## How to complete this task
Using the records below, reproduce exactly the lines from the one containing "Task: Click quantity supplied value 25" through the end, and nothing more; skip the images.

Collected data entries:
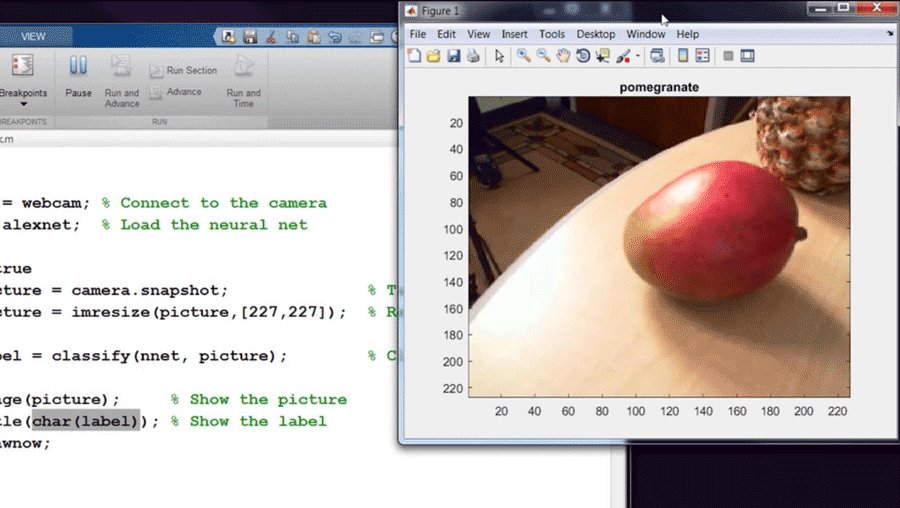The height and width of the screenshot is (508, 900).
Task: Save the figure with the floppy icon
Action: click(x=453, y=56)
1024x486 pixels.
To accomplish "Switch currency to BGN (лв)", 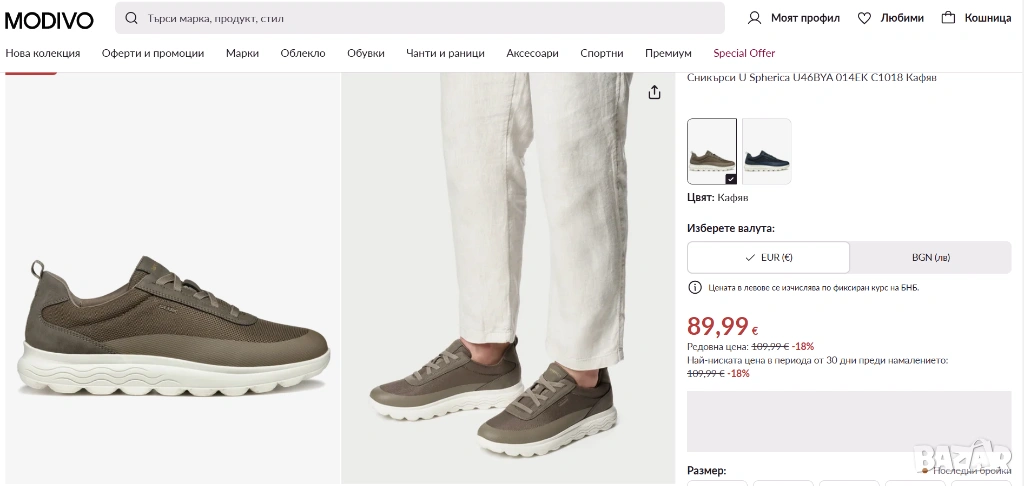I will point(930,257).
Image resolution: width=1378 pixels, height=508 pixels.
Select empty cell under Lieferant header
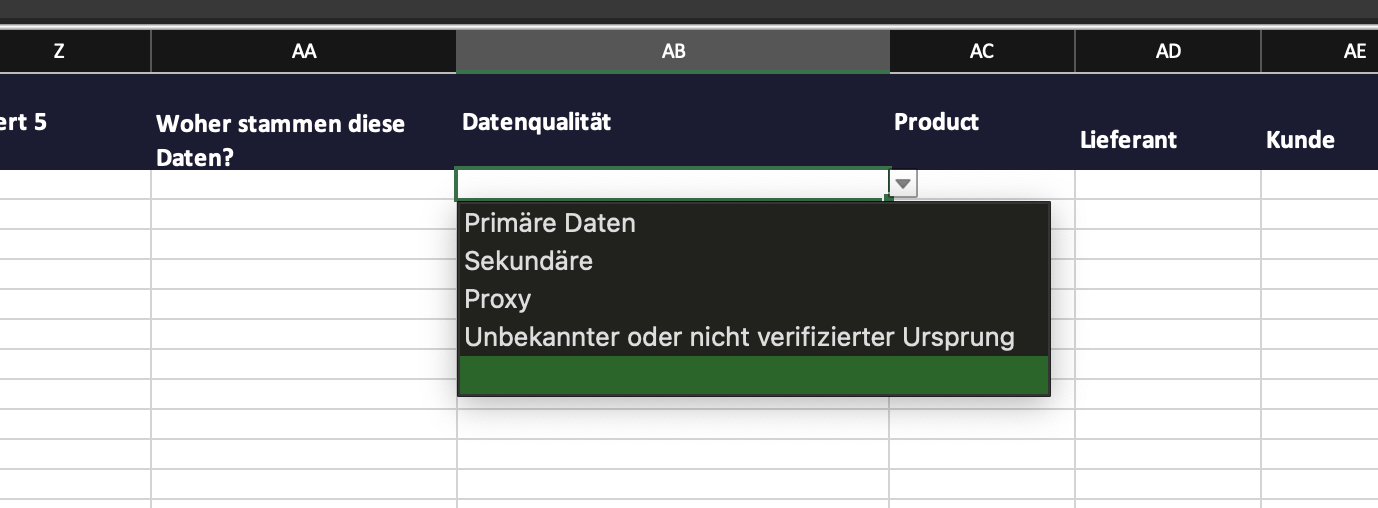(1168, 184)
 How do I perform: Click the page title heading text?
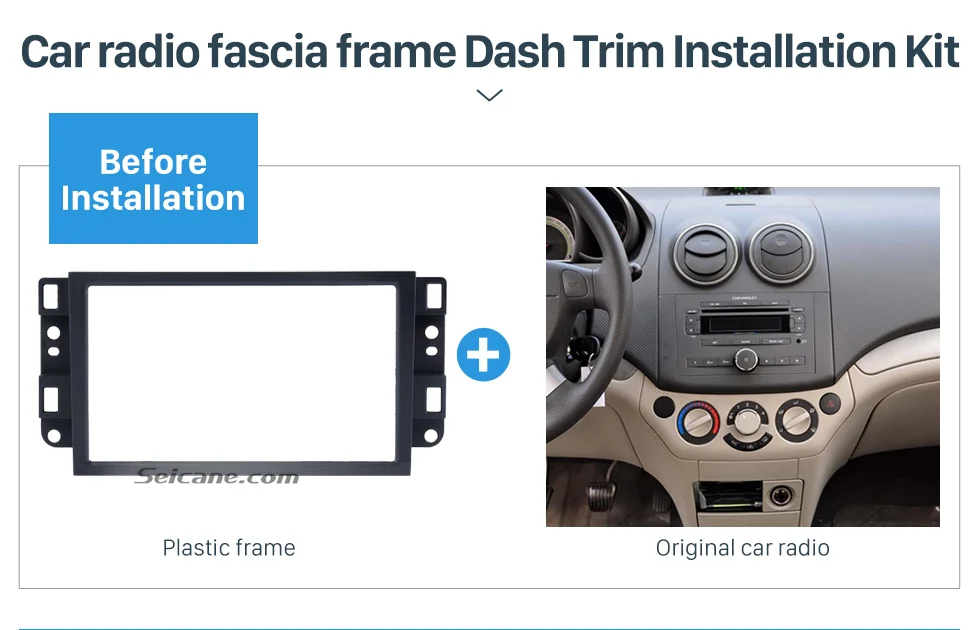tap(489, 51)
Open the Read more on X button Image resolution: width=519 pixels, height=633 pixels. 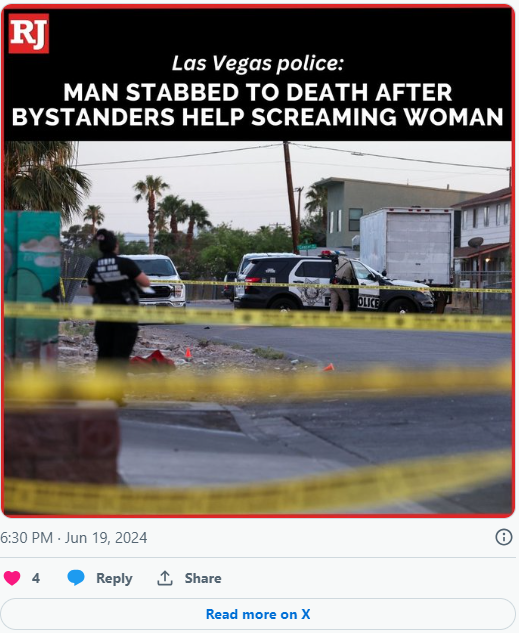pyautogui.click(x=258, y=614)
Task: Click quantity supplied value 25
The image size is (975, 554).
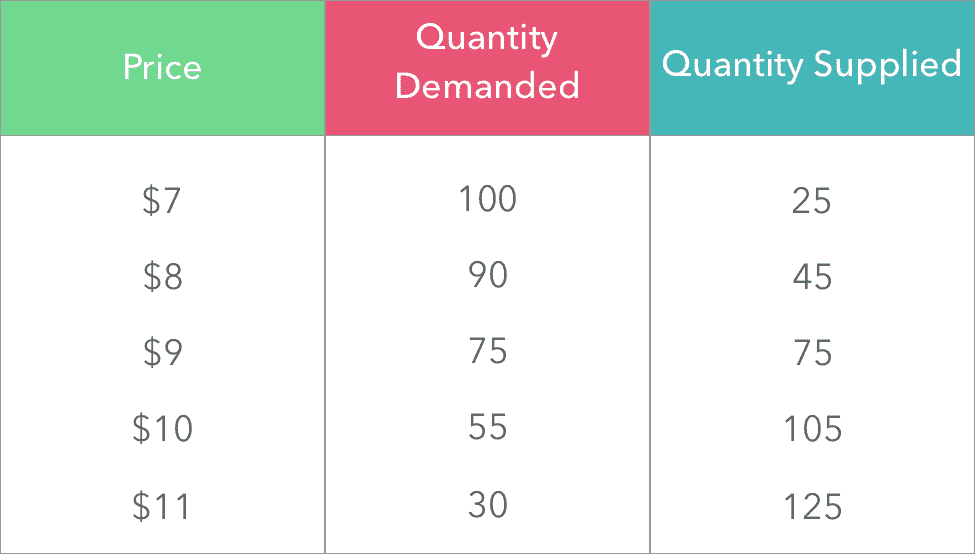Action: [811, 201]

## Task answer
Task: Click quantity supplied value 25
The image size is (975, 554).
Action: [811, 201]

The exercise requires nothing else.